### The problem
Copy out the records below verbatim, from the line containing "Given: Click the フィルター input field" through the line containing "(x=28, y=20)", inclusive.

### Records for processing
-- -- --
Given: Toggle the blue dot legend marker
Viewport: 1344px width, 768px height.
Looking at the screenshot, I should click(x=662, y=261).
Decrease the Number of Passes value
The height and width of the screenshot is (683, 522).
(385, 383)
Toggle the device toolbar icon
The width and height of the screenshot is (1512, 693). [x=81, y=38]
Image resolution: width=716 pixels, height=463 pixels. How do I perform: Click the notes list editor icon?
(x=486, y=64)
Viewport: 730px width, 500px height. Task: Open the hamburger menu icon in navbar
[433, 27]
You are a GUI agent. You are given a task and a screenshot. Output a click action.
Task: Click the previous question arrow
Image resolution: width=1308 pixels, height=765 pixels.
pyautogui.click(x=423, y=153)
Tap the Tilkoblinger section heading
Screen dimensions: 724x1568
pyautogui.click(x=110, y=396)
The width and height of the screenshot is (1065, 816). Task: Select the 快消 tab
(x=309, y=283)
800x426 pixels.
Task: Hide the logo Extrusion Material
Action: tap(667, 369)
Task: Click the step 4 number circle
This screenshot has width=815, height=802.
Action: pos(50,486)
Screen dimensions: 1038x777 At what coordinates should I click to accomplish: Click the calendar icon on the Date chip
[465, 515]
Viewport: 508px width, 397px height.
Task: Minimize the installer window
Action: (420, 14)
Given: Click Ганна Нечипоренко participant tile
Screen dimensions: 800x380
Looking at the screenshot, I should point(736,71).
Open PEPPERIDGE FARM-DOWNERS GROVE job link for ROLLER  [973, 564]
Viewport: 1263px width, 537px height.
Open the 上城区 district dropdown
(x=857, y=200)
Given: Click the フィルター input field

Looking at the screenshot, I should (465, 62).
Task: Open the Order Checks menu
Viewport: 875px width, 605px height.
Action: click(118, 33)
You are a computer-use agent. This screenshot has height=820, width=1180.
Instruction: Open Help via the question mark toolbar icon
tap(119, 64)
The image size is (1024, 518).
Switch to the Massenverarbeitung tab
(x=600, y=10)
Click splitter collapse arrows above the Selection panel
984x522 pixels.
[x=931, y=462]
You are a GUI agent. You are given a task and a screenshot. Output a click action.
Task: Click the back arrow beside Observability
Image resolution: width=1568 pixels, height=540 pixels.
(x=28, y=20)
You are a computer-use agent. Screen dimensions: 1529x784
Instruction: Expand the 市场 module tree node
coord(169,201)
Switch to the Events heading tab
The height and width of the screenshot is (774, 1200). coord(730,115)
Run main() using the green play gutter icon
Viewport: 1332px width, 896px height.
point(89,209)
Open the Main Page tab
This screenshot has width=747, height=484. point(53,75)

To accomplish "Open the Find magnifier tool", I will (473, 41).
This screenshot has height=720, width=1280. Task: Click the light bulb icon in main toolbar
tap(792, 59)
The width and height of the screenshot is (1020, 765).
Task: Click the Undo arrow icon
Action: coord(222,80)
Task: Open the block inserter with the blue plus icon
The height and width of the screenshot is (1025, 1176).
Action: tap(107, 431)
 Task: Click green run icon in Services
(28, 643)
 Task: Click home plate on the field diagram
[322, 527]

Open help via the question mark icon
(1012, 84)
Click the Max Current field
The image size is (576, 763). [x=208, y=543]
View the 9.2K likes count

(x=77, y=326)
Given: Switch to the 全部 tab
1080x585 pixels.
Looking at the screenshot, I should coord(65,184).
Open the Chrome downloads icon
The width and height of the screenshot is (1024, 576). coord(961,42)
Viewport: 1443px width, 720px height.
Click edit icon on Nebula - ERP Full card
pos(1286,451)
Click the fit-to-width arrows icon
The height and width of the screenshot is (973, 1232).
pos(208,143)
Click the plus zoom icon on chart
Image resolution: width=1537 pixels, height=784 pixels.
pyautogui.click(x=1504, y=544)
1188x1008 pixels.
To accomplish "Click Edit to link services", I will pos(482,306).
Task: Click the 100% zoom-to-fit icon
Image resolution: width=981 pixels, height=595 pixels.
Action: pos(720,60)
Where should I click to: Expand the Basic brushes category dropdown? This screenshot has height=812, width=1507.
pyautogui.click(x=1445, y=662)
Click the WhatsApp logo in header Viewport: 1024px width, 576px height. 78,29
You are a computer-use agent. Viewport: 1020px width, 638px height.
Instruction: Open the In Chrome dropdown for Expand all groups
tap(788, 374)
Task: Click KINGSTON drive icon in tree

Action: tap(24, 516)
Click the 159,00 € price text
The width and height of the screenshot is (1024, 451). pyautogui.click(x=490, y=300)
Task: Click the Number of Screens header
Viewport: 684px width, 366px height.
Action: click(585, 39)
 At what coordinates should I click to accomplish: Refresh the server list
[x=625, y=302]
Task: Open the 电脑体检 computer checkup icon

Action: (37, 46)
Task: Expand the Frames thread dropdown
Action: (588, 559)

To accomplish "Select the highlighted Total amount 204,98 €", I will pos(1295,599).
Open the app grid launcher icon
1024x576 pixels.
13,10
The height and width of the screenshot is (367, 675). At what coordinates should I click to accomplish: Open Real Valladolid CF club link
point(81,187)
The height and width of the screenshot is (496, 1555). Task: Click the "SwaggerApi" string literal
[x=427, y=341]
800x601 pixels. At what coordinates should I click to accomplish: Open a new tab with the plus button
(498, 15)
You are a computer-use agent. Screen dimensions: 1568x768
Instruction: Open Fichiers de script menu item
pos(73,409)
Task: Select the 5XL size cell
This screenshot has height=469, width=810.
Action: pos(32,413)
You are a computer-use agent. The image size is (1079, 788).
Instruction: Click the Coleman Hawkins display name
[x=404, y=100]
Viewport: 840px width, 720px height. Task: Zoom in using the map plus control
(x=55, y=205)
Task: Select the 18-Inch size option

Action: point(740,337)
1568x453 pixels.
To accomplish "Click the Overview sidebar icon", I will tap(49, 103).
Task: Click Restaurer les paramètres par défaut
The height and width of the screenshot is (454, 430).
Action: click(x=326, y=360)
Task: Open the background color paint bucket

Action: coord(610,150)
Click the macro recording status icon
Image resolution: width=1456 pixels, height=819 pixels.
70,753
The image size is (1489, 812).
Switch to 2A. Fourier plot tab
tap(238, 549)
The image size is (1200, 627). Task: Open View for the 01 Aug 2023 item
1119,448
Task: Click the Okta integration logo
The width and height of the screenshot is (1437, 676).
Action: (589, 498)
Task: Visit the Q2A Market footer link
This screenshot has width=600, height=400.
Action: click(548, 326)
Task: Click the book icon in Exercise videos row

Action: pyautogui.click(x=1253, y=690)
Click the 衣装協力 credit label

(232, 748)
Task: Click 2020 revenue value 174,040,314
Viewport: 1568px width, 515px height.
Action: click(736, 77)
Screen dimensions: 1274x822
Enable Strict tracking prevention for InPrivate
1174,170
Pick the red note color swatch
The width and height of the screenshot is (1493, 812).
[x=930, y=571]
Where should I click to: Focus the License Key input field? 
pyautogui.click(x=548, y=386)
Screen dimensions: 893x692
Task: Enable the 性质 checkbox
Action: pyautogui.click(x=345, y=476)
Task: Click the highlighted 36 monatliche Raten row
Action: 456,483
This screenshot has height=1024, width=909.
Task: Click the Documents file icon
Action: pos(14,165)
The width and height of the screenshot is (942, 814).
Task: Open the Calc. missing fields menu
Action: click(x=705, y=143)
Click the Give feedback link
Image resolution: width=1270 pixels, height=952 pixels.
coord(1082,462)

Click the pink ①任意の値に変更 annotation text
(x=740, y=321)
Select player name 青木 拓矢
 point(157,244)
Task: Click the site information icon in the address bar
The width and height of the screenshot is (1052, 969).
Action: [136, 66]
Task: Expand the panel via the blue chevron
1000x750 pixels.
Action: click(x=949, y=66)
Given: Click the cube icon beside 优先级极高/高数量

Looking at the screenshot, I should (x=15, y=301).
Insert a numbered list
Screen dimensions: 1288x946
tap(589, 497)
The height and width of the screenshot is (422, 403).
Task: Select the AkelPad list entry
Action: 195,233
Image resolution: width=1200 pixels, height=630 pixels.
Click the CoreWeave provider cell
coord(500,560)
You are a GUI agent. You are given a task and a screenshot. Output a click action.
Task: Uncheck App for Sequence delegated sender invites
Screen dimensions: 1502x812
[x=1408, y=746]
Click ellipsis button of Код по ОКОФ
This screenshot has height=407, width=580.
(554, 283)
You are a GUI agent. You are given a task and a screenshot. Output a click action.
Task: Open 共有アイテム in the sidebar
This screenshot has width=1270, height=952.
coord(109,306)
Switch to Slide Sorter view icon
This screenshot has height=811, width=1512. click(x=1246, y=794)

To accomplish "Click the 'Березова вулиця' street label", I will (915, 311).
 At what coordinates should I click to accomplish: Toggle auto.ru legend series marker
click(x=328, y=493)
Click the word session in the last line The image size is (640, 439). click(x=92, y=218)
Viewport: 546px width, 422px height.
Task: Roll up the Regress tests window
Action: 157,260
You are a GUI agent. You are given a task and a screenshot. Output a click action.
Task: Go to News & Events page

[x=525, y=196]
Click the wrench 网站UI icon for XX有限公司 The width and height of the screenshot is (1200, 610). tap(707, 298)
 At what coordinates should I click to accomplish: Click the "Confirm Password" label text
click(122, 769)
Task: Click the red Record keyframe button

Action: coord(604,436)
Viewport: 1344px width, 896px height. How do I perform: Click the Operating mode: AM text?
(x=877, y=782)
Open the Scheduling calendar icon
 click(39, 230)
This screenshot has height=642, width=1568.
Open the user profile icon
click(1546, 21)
-- -- --
### Exercise solution
Given: Click the フィルター input field

Looking at the screenshot, I should (465, 62).
Task: Open the Order Checks menu
Viewport: 875px width, 605px height.
Action: click(118, 33)
You are a computer-use agent. This screenshot has height=820, width=1180.
Instruction: Open Help via the question mark toolbar icon
tap(119, 64)
The image size is (1024, 518).
Switch to the Massenverarbeitung tab
(x=600, y=10)
Click splitter collapse arrows above the Selection panel
984x522 pixels.
[x=931, y=462]
You are a GUI agent. You are given a task and a screenshot. Output a click action.
Task: Click the back arrow beside Observability
Image resolution: width=1568 pixels, height=540 pixels.
(x=28, y=20)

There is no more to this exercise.